The Greek term used here, nepsis, means literally sobriety and
wakefulness – the opposite of a state of drugged or alcoholic stupor.
And so in the context of the spiritual life it signifies attentiveness,
vigilance, recollection. When the prodigal son of Jesus’ parable
repented, it is said that “he came to himself” (Luke 15:17). A
person who is “watchful” is one who has come to himself, who does
not daydream, drifting aimlessly under the influence of passing
impulses, but who possesses a sense of direction and purpose.
Watchfulness
means, among other things, to be present where we are – at this
specific point in space, at this particular moment in time. All too
often, we are scattered and dispersed. We are living, not alertly in the
present, but with nostalgia for the past or with misgiving and wishful
thinking for the future. While we are indeed required responsibly to
plan for the future, anxiety over remote possibilities that lie
altogether beyond our immediate control is sheer waste of our spiritual
energies. “Do not be anxious about tomorrow,” says the Lord. “Each
day has enough trouble of its own” (Matthew 6:34).
The
watchful person, therefore, is gathered into the here and now. He is the
one who seizes the kairos, the decisive moment of opportunity,
the one who understands this “sacrament of the present moment” and
lives within it.
Growing
in watchfulness and self-knowledge, the traveler upon the Christian Way
begins to acquire the gift of discrimination or discernment. This
acts as a spiritual sense of taste. Just as the physical sense of taste,
if healthy, tells us at once whether food is mouldy or wholesome, so the
spiritual taste, if developed through ascetic effort and prayer, enables
us to distinguish between the varying thoughts and impulses within us.

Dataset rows
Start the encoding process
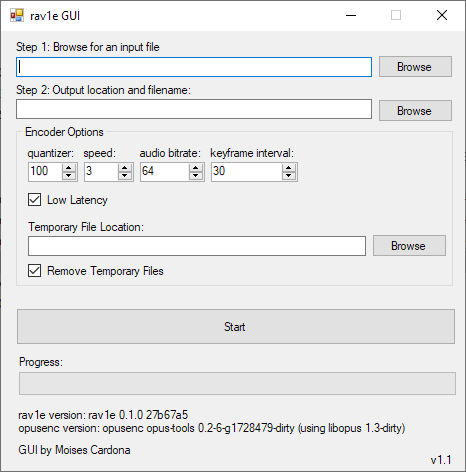 [x=236, y=326]
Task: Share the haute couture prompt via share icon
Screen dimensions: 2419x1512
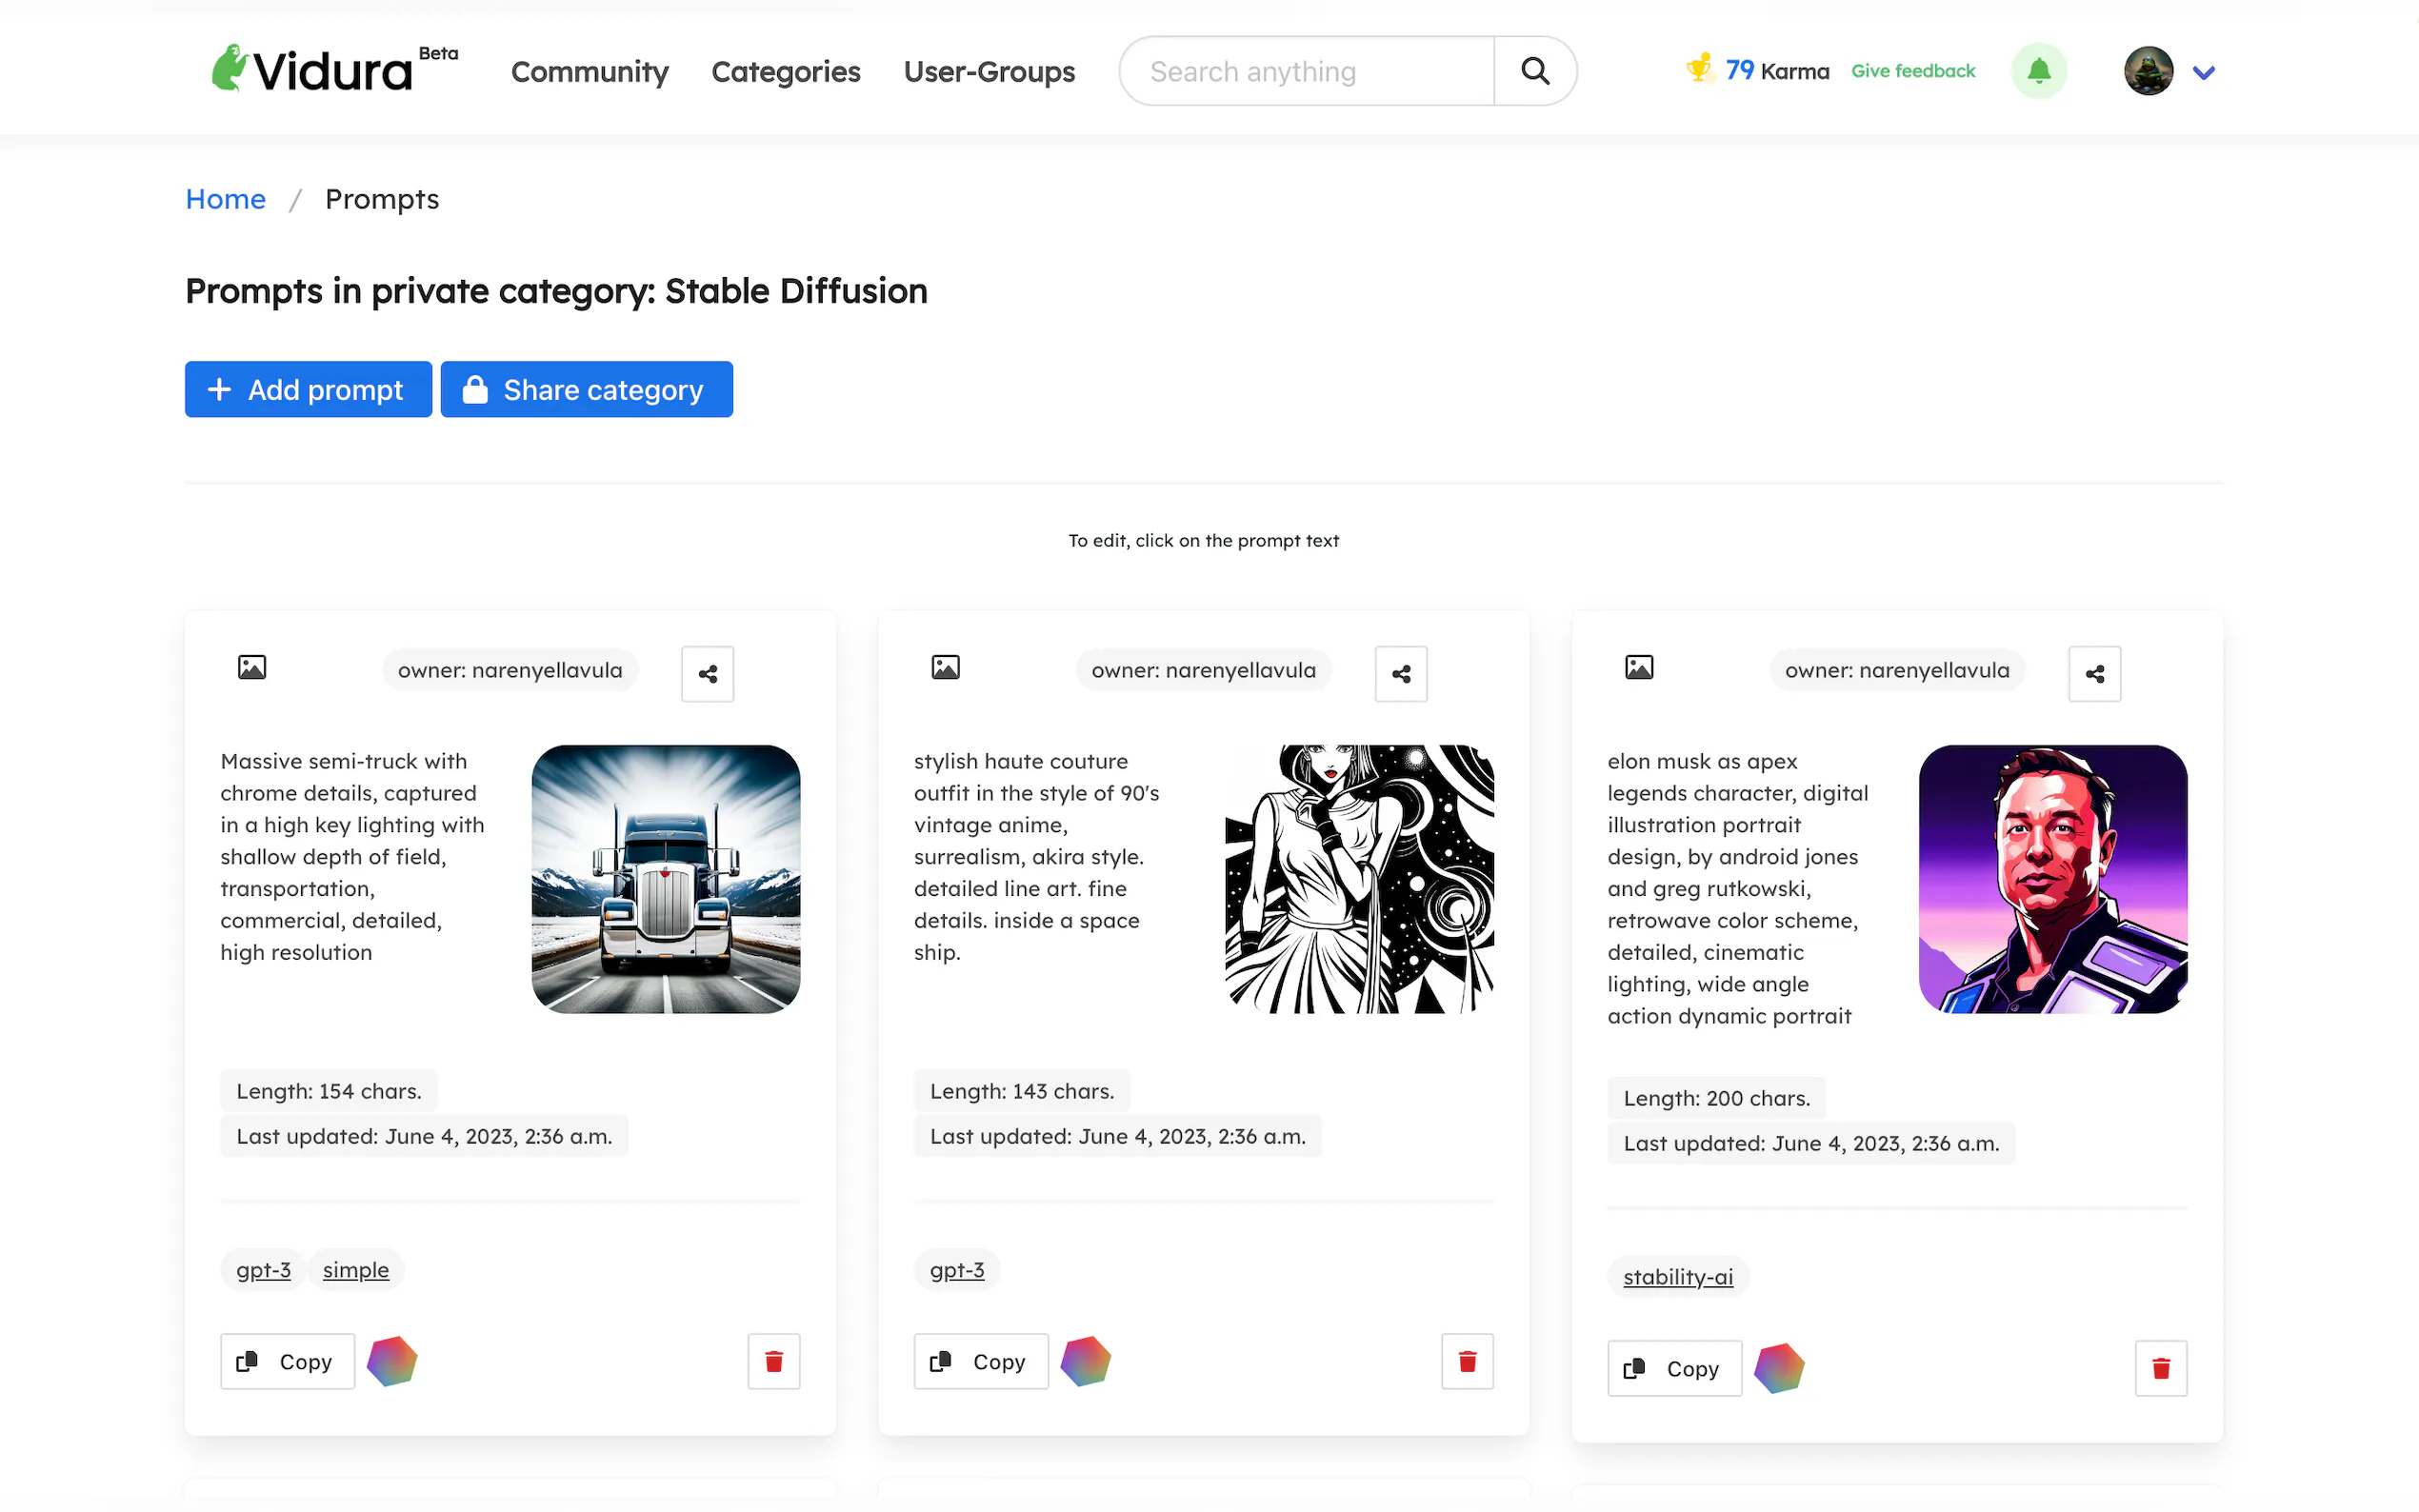Action: (1400, 674)
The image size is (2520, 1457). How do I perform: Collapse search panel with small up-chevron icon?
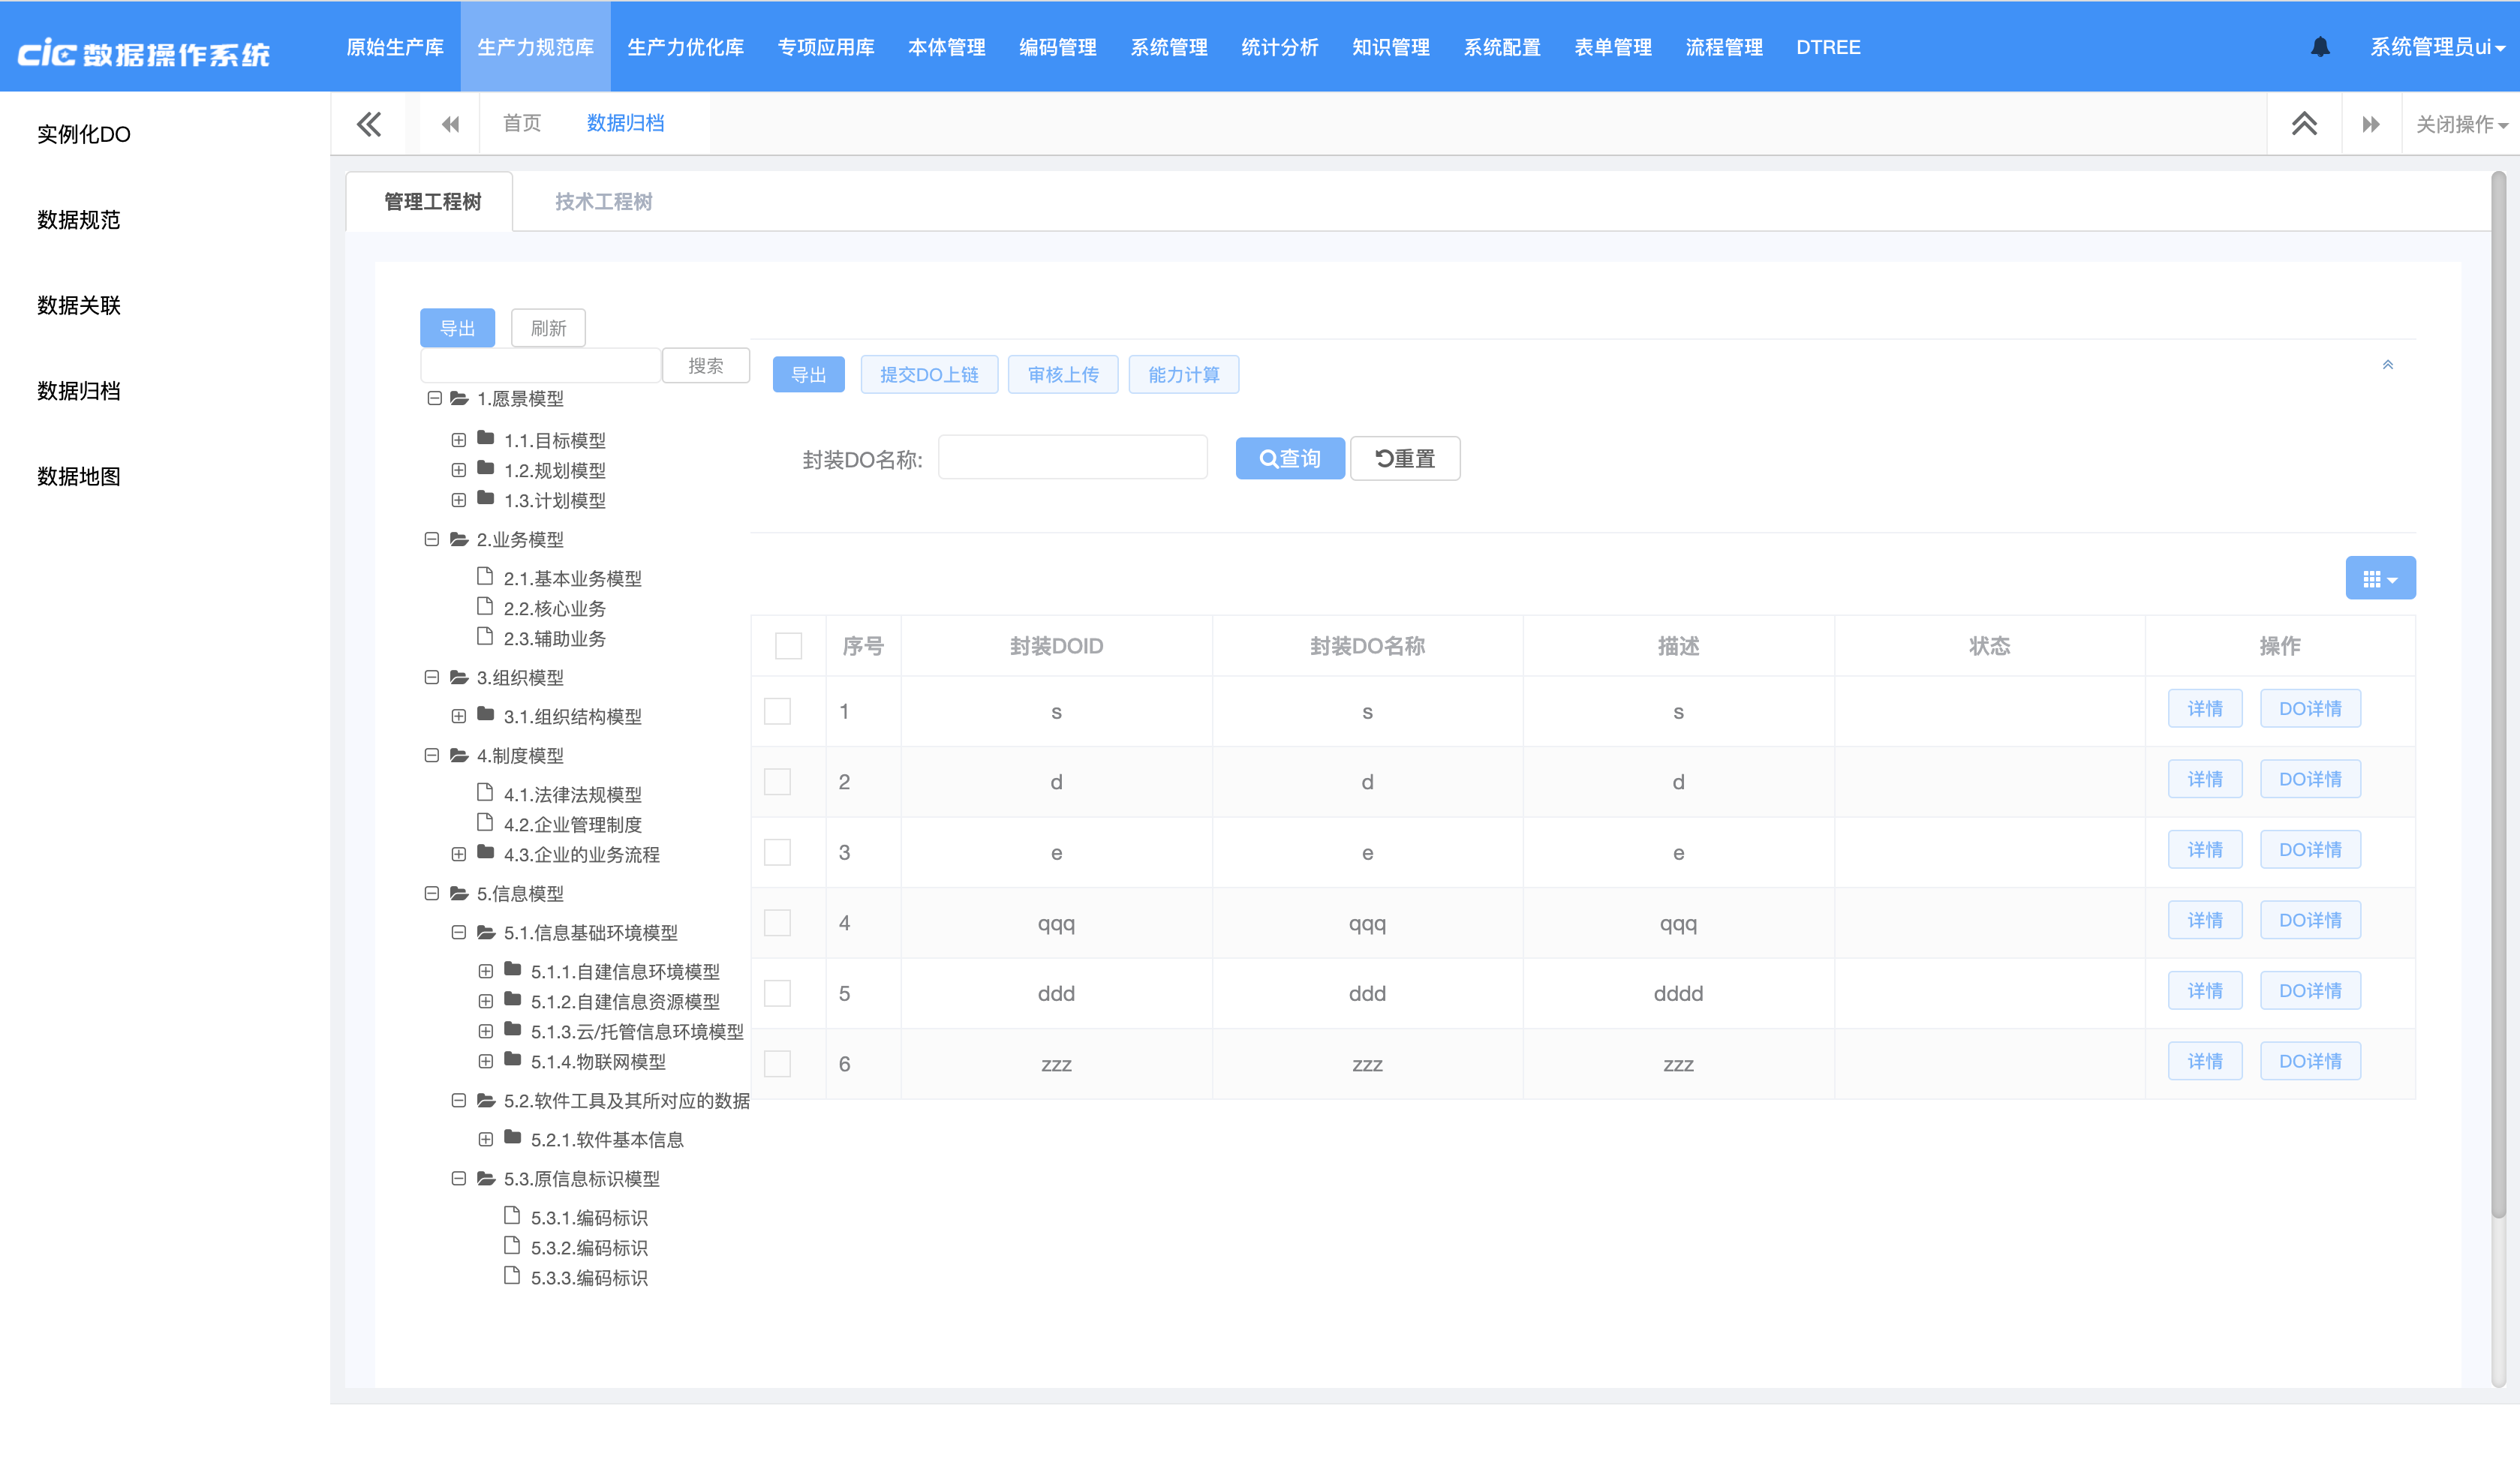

◆ TASKS FOR THIS EXERCISE:
• a. Revise the passage on watchfulness, starting at "And so in the" and ending at "direction and purpose.", by replacing "vigilance" with "alertness".
• b. Reproduce the dataset rows word for word, leaving the pictures out.

◆ SOLUTION LIST:
• a.
And so in the context of the spiritual life it signifies attentiveness,
alertness, recollection. When the prodigal son of Jesus’ parable
repented, it is said that “he came to himself” (Luke 15:17). A
person who is “watchful” is one who has come to himself, who does
not daydream, drifting aimlessly under the influence of passing
impulses, but who possesses a sense of direction and purpose.

• b.
Start the encoding process
 [x=236, y=326]
Task: Share the haute couture prompt via share icon
Screen dimensions: 2419x1512
Action: (1400, 674)
The image size is (2520, 1457). How do I perform: Collapse search panel with small up-chevron icon?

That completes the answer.